Last year, IBM announced a major milestone in conversational speech recognition: a system that achieved a 6.9 percent word error rate. Since then, they have continued to push the boundaries of speech recognition, and have now reached a new industry record of 5.5 percent.
This was measured on a very difficult speech recognition task: recorded conversations between humans discussing day-to-day topics like “buying a car.” This recorded corpus, known as the “SWITCHBOARD” corpus, has been used for over two decades to benchmark speech recognition systems.

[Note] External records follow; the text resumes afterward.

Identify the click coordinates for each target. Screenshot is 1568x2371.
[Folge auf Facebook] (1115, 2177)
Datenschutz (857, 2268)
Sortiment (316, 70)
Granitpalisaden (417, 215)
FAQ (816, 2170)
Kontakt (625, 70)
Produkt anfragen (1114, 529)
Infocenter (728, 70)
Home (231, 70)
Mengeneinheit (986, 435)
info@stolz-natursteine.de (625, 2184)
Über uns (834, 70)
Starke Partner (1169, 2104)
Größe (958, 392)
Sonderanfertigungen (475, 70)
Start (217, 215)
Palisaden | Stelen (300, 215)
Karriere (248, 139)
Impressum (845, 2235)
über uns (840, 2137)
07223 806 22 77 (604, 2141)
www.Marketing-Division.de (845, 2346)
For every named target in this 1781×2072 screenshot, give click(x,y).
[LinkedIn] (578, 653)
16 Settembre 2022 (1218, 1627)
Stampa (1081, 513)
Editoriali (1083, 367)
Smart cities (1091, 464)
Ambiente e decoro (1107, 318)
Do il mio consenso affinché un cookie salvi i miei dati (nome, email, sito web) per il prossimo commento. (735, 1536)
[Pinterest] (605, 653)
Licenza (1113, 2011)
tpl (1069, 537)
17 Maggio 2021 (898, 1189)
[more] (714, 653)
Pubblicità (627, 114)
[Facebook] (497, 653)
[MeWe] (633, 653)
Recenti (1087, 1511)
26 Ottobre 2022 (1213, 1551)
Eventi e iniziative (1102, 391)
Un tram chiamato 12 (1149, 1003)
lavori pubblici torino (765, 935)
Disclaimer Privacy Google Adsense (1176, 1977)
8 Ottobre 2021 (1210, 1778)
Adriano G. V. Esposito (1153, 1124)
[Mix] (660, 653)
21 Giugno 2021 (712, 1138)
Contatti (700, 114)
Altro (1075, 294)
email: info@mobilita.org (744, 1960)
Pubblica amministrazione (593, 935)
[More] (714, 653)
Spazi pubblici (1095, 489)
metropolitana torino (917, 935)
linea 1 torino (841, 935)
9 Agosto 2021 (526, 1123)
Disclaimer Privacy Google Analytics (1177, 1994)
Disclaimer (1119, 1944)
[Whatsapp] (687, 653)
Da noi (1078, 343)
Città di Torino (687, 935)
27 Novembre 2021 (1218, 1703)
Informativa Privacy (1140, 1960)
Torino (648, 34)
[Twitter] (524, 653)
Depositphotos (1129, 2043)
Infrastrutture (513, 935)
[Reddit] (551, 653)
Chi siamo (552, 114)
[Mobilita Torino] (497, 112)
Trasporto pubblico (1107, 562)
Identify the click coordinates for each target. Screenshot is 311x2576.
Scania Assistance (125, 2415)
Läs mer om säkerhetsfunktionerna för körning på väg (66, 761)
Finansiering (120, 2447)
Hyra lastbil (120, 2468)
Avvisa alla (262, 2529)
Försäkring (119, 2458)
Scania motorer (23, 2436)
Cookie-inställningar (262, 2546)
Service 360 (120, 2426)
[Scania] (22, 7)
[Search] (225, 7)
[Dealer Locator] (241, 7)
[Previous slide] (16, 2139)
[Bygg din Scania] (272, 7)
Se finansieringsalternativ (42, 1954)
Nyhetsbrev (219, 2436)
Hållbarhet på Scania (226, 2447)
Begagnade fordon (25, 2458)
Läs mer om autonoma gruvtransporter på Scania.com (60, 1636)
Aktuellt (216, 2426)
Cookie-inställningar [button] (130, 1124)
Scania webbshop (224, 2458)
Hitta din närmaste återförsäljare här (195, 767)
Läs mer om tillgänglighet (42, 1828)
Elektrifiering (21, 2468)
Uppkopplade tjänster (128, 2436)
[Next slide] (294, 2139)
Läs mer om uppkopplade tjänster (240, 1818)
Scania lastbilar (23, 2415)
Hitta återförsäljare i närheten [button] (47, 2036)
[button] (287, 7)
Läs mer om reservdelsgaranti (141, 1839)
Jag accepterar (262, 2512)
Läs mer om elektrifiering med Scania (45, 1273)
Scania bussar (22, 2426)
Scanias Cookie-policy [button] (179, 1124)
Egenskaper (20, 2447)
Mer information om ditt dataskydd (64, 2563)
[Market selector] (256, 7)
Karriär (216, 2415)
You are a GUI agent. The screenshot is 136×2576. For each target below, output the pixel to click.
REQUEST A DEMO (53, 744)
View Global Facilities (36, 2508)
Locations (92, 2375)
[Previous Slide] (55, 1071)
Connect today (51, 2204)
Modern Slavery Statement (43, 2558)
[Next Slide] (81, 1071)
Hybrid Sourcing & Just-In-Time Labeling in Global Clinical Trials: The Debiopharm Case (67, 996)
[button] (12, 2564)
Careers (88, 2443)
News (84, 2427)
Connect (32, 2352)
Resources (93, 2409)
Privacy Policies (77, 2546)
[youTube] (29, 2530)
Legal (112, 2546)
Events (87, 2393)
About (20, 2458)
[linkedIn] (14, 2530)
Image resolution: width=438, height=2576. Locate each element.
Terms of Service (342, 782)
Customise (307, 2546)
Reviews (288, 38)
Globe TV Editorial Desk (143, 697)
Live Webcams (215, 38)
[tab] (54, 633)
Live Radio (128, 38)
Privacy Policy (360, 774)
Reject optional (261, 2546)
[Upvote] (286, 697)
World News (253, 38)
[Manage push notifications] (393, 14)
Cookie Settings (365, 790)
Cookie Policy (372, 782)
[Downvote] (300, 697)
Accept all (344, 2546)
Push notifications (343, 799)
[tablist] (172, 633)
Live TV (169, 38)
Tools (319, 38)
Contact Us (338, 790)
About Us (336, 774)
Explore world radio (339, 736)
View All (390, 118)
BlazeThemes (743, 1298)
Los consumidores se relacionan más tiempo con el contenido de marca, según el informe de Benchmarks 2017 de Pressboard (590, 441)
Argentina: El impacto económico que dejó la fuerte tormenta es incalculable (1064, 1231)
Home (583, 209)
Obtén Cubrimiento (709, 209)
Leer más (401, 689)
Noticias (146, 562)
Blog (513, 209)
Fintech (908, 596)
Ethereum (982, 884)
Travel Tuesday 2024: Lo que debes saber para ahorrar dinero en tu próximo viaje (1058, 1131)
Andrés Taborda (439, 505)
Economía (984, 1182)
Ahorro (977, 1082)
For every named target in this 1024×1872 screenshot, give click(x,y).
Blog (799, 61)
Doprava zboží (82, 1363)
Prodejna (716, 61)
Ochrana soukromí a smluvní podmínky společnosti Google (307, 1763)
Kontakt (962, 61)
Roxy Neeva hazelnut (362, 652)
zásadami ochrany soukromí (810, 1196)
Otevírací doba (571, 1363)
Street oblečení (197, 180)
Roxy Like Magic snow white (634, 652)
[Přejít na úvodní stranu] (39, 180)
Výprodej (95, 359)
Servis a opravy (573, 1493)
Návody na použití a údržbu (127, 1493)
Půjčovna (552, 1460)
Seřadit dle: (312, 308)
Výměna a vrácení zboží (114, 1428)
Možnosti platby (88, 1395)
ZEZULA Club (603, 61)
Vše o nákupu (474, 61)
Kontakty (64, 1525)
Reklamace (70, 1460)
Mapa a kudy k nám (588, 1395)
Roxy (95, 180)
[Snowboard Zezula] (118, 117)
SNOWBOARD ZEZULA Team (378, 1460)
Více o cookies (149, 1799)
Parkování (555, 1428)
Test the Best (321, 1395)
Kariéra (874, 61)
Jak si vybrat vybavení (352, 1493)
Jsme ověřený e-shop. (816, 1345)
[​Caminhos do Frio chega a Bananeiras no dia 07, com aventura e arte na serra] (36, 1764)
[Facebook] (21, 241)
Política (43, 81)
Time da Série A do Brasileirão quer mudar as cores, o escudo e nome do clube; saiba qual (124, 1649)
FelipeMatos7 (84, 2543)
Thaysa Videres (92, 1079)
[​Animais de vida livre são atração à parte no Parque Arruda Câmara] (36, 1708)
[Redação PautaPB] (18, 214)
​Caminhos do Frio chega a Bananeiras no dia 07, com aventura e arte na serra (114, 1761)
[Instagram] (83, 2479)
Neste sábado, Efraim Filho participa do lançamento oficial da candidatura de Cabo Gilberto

To reach this 5.5 percent breakthrough, IBM researchers focused on extending the application of deep learning technologies. They combined LSTM (Long Short Term Memory) and WaveNet language models with three strong acoustic models. Within the acoustic models used, the first two were six-layer bidirectional LSTMs. One of these has multiple feature inputs, while the other is trained with speaker-adversarial multi-task learning. The unique thing about the last model is that it not only learns from positive examples but also takes advantage of negative examples – so it gets smarter as it goes and performs better where similar speech patterns are repeated.
Reaching human parity – meaning an error rate on par with that of two humans speaking – has long been the ultimate industry goal. Others in the industry are chasing this milestone alongside IBM, and some have recently claimed reaching 5.9 percent as equivalent to human parity. However, as part of the process in reaching the milestone of 5.5 percent, it was determined that human parity is actually lower than what anyone has yet achieved — 5.1 percent.